* **Given text**
::::

= It Was a Dark and Stormy Night (play) =

It Was a Dark and Stormy Night is a dark comedic play written by American playwright Tim Kelly about a number of guests who become trapped in a New England Inn. The play won the Robert J. Pickering Award for Play writing Excellence, and was first published in 1988. The title is a nod to the famous phrase written by Edward Bulwer-Lytton, "It was a dark and stormy night."

==Overview==
The play is set during a storm in Massachusetts. Guests continue to happen upon the infamously isolated Ye Olde Wayside Inn, bringing them upon the acquaintances of Hepzibah, Arabella, and Ebenezer Saltmarsh, their Uncle Silas, and the hired girl, Olive. The guests of the Inn continue to follow the mystery of Olive, the peculiar nurse, Ebenezer and his obsession with "Effie", the crazy Saltmarsh sisters, and their late ancestor, "The General".

::::

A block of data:
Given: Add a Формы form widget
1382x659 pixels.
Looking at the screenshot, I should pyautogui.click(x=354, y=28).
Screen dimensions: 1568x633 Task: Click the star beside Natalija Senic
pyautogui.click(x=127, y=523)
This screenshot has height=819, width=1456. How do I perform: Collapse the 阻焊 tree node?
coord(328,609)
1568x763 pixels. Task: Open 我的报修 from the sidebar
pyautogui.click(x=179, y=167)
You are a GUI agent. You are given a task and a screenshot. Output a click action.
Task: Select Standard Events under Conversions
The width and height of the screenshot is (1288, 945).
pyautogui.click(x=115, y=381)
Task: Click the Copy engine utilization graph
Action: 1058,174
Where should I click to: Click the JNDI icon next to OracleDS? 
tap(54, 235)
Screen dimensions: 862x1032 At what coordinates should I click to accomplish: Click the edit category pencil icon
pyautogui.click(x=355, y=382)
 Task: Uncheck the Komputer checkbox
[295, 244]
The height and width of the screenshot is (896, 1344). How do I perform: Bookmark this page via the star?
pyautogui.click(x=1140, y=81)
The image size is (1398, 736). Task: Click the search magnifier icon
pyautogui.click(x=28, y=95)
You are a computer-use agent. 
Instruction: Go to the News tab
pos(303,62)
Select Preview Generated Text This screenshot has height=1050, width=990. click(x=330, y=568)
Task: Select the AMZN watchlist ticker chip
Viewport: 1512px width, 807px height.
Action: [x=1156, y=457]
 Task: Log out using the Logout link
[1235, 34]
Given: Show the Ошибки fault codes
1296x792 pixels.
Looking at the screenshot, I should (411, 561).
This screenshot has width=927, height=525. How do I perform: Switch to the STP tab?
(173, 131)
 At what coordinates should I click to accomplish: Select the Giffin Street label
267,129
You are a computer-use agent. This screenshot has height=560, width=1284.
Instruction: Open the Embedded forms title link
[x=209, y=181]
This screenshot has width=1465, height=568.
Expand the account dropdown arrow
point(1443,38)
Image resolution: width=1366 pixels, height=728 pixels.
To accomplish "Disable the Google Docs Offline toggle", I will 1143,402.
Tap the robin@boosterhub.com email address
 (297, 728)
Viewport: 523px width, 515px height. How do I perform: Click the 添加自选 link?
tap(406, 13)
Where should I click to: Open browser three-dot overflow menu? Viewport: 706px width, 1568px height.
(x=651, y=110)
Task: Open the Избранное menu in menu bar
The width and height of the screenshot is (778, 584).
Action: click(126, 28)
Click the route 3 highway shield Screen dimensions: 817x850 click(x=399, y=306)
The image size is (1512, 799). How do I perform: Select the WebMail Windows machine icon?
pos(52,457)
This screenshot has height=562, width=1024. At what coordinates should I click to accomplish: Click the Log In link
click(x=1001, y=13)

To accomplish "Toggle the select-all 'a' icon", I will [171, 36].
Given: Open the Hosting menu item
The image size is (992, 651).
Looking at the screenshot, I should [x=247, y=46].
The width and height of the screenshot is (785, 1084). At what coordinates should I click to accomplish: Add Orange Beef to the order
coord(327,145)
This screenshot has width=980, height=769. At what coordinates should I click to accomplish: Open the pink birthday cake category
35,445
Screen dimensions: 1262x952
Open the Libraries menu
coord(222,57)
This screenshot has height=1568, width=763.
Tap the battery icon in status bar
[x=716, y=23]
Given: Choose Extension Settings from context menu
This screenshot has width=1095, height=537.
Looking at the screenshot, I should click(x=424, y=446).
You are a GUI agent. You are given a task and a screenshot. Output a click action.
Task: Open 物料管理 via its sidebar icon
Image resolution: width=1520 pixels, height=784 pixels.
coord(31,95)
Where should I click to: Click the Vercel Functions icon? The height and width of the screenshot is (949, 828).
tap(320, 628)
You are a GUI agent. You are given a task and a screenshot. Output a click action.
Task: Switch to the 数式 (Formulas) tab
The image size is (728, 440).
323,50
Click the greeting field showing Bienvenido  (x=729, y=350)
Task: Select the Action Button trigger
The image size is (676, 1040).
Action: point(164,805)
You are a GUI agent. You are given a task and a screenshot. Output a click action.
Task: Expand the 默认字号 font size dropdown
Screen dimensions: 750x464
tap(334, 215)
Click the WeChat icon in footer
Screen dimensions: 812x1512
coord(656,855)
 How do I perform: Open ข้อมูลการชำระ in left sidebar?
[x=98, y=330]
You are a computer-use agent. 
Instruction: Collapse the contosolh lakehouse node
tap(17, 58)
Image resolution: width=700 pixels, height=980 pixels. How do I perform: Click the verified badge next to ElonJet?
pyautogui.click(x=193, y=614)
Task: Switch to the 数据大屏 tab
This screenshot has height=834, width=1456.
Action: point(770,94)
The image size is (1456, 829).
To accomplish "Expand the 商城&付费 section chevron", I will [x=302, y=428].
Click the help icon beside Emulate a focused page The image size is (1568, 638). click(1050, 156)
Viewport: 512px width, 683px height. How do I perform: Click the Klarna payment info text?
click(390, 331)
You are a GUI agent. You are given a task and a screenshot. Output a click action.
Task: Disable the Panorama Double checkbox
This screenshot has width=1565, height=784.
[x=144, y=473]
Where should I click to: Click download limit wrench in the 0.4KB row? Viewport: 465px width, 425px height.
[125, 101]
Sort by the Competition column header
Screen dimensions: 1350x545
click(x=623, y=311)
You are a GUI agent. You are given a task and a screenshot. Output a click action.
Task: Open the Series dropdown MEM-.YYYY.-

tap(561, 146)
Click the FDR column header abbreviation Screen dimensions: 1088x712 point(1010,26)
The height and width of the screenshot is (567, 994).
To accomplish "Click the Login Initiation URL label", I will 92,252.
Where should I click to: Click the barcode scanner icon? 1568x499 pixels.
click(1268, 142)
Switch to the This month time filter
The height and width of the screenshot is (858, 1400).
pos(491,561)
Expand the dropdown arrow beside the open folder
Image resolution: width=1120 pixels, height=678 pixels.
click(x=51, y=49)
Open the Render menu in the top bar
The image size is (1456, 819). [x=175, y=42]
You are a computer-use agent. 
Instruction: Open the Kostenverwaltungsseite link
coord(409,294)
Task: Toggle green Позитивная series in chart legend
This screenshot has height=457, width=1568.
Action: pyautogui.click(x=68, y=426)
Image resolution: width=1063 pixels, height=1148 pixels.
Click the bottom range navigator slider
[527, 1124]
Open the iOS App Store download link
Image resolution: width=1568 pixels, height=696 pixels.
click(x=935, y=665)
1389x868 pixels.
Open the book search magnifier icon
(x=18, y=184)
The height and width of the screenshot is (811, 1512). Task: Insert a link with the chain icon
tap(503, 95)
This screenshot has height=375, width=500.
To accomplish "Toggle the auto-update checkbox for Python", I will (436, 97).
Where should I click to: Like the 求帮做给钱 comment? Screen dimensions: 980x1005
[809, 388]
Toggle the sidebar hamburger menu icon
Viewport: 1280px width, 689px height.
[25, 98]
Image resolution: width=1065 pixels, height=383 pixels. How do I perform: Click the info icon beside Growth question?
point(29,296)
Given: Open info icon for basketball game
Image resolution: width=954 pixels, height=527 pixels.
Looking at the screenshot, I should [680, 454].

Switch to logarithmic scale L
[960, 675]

::::

* **What you will do**
List every person whose acquaintance the guests make at Ye Olde Wayside Inn, according to the Overview in the article on the play.

* **Complete output**
- Hepzibah Saltmarsh
- Arabella Saltmarsh
- Ebenezer Saltmarsh
- Uncle Silas
- Olive, the hired girl